Insomnia as a Global Phenomenon
Struggles with falling asleep, waking up during the night, and experiencing restless sleep affect a significant portion of the global population. The World Health Organization (WHO) emphasizes that these sleep disorders represent a crucial public health challenge, often linked to stress and anxiety.
In North America, Europe, and Asia, specialists are noting an increase in sleep-related complaints. Mental overload, constant connectivity, and workplace pressures complicate the transition to rest. Many individuals identify with the profile of “overthinkers”: at the precise moment the body is ready to settle, the mind starts to race.
Prolonged exposure to screens, evening blue light, persistent notifications, and economic concerns keep the brain in a state of “alert.” As a result, it struggles to switch to “rest” mode.
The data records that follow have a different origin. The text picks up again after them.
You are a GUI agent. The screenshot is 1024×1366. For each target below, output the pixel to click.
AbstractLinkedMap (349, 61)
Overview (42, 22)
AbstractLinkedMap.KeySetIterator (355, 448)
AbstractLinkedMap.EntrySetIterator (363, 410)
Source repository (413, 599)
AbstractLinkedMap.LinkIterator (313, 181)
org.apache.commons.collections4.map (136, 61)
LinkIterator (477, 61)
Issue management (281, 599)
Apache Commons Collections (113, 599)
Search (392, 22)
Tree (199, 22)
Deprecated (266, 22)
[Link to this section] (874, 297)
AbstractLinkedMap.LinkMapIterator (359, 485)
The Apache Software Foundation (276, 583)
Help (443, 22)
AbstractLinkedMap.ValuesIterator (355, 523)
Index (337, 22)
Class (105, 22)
Your body may be prepared for sleep, but your mind refuses to let go.
A Technique Born in Canada
The concept of cognitive shuffle originated in Canada, developed by psychologist Luc Beaudoin. The principle is surprisingly straightforward: engage the mind with a sequence of images or words that have no logical connection to each other, in order to interrupt anxious thoughts.
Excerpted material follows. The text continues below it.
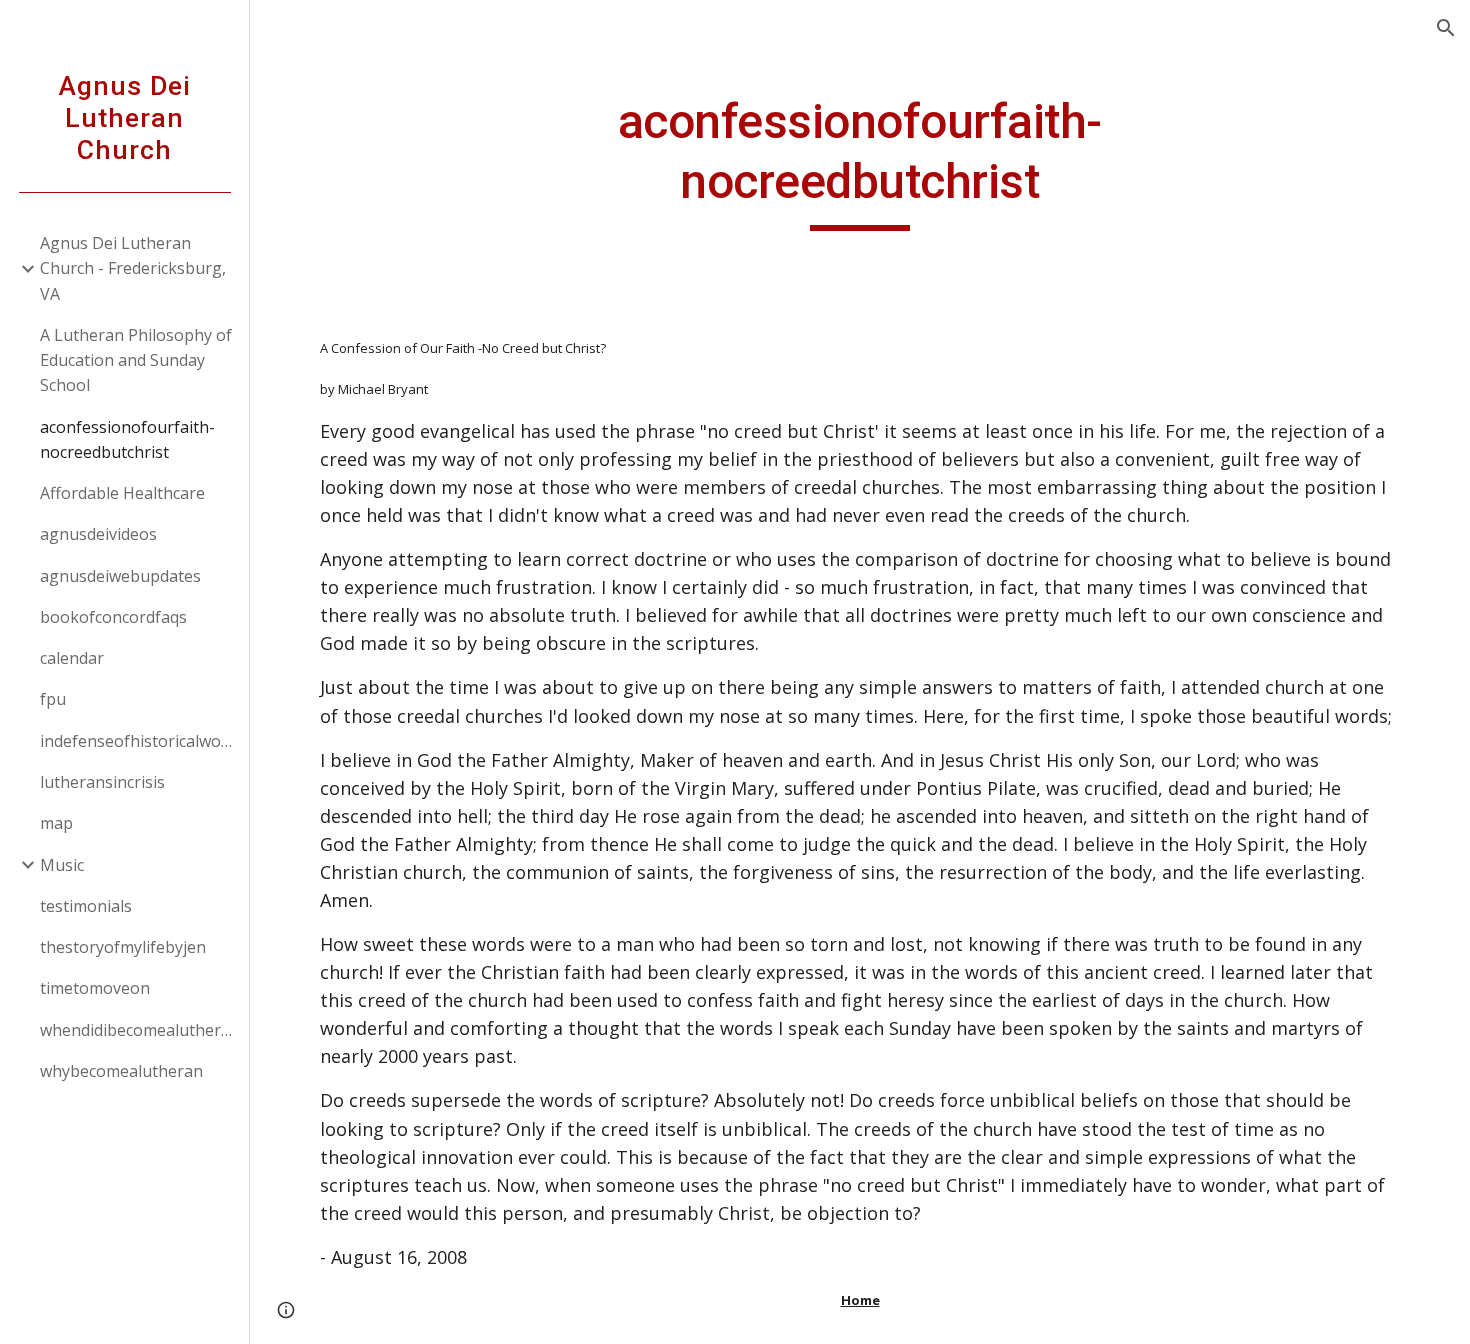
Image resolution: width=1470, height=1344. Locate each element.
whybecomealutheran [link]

Dr. Scott Walter, a Canadian physician who has personally faced sleep issues, has helped popularize the method across English-speaking social media. He explains that this technique mimics the “micro-dreams” that naturally occur as one drifts into sleep.
In practice, you mentally list neutral words and unrelated items: “mountain,” “cup,” “cloud,” “pencil,” “forest,” “suitcase.” The aim is not to build a narrative but rather to avoid any coherence. This slight mental chaos diverts the brain from stressful scenarios.
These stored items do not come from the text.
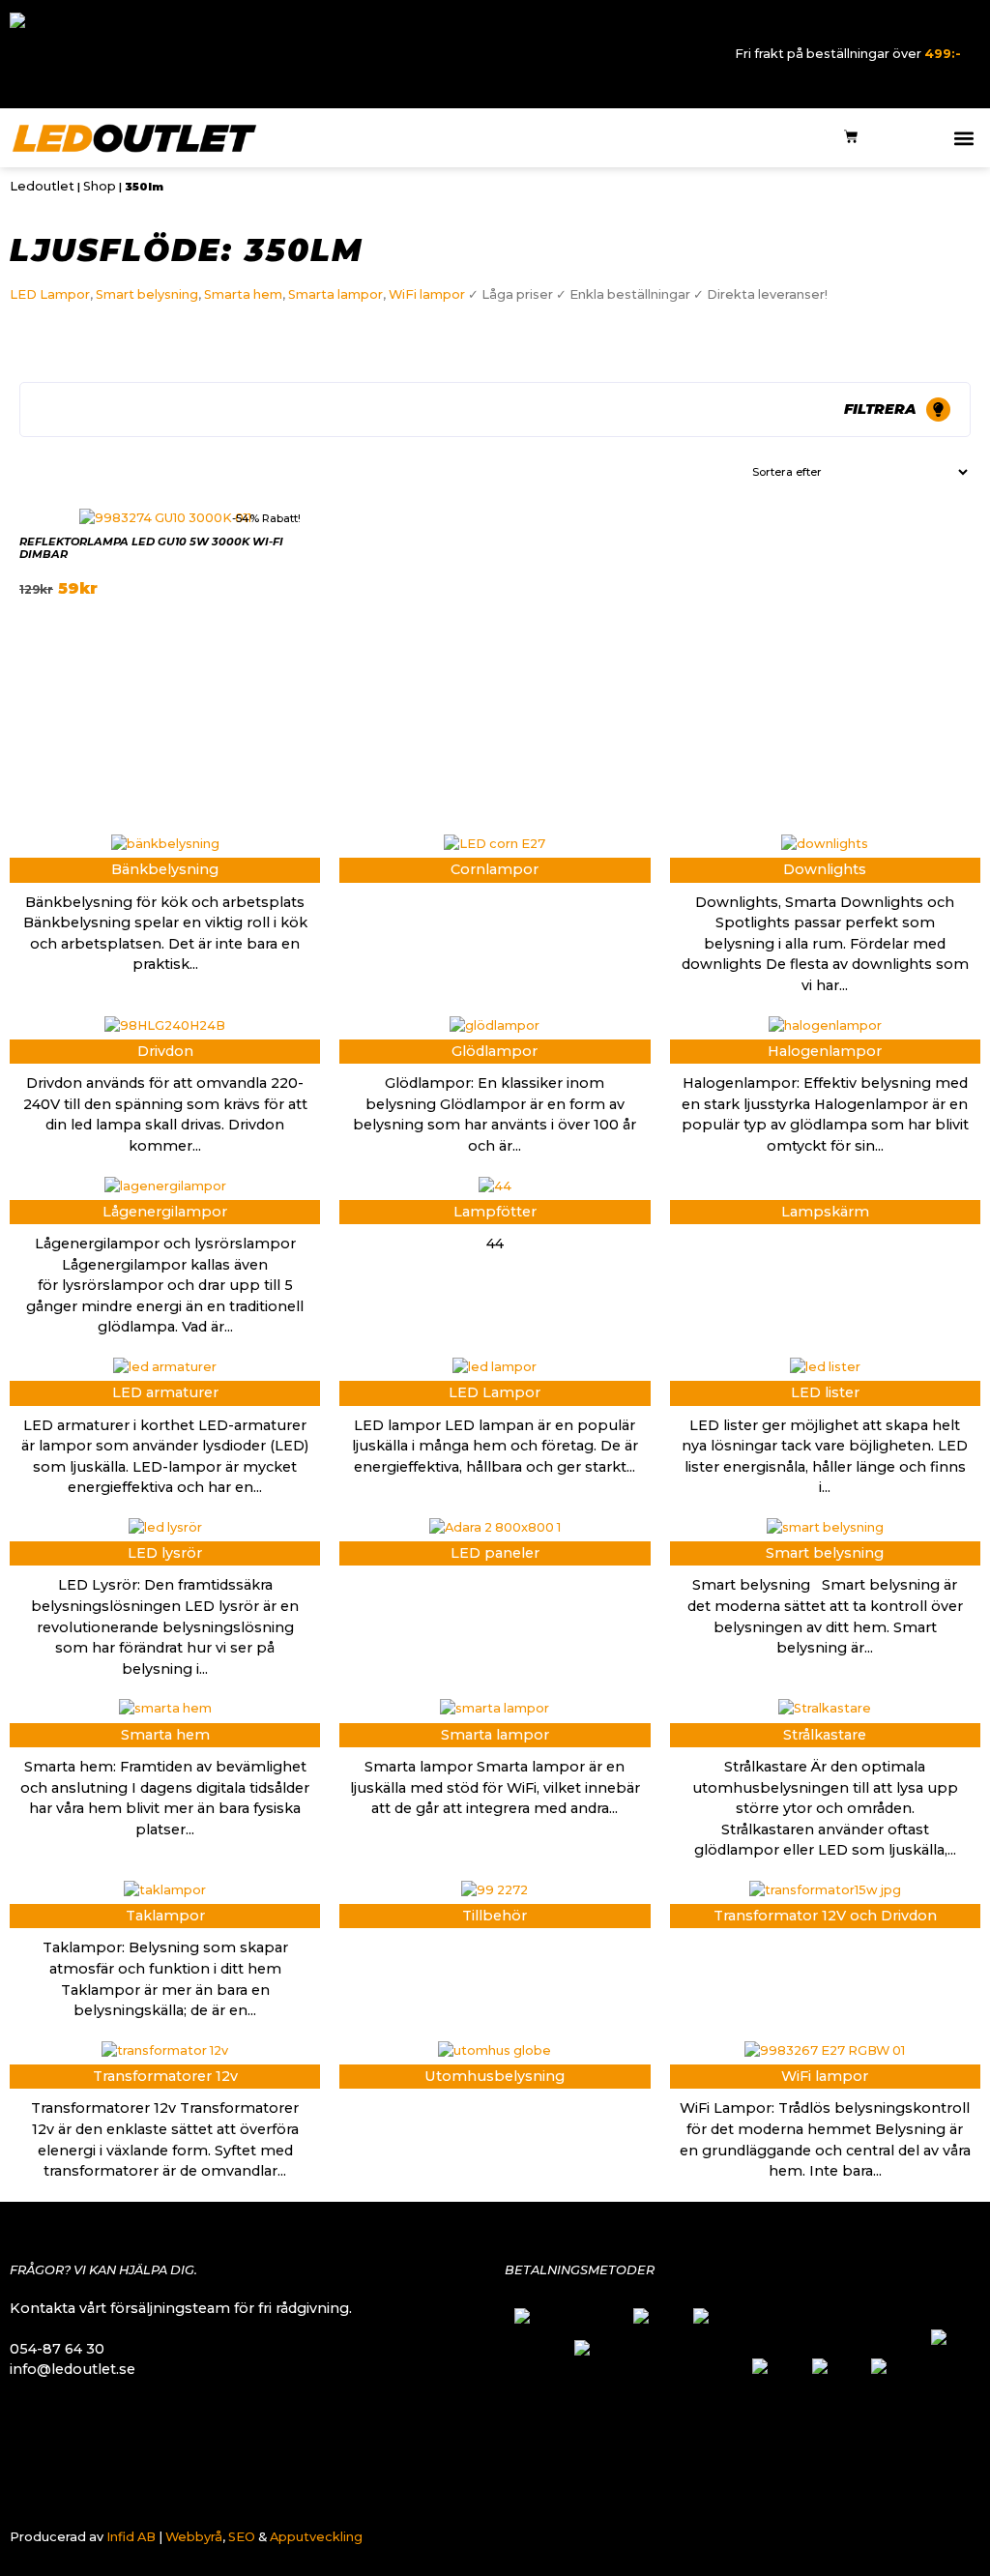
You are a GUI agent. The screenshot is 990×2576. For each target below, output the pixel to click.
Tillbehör (494, 1915)
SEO (241, 2537)
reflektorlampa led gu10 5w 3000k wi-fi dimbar (151, 548)
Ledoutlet (42, 186)
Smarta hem (243, 294)
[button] (964, 138)
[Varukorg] (851, 138)
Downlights (824, 869)
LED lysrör (165, 1553)
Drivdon (165, 1051)
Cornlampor (495, 869)
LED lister (825, 1392)
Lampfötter (495, 1211)
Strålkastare (824, 1734)
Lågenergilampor (164, 1211)
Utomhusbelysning (494, 2076)
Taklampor (165, 1915)
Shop (99, 186)
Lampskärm (825, 1211)
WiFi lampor (427, 294)
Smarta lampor (335, 294)
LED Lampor (50, 294)
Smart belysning (147, 294)
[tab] (495, 409)
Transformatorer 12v (165, 2076)
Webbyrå (193, 2537)
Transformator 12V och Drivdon (825, 1915)
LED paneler (495, 1553)
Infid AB (131, 2537)
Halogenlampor (825, 1051)
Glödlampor (494, 1051)
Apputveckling (316, 2537)
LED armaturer (165, 1392)
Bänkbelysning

Why Cognitive Shuffle Works
Cognitive shuffle serves as a gentle distraction. Instead of battling your thoughts or forcing yourself to sleep—an effort that often adds pressure—you present your brain with a simple, non-emotional, and reassuring activity.
This activity occupies mental space without stimulating adrenaline. Lacking logic and stakes, the brain gradually recognizes that no threat is present. Hypervigilance diminishes, breathing slows, and the transition into sleep becomes more natural.
Some variations involve selecting a letter from the alphabet and finding corresponding words, or synchronizing each word with your breath. Others prefer to visualize everyday objects in random order. The key is to maintain a neutral and relaxed tone, steering clear of any competitive mindset.
A Simple Tool, But Not a Magical Solution
Cognitive shuffle is appealing due to its simplicity: no equipment, no apps—just your imagination. However, specialists remind us that it does not replace good sleep hygiene. Establishing regular sleep schedules, creating a calming environment, reducing blue light exposure in the evening, and limiting stimulants remain fundamental practices.
If your insomnia persists, intensifies, or is accompanied by significant distress, seeking professional help is crucial. This method is just one tool among many, not a universal remedy.
In an age where mental overload affects an ever-more connected population, cognitive shuffle represents a new approach: calming the mind without effort. You’re not fighting your thoughts; you’re gently redirecting them. Sometimes, all it takes is a “cloud,” a “suitcase,” or a “forest” to unlock the door to sleep.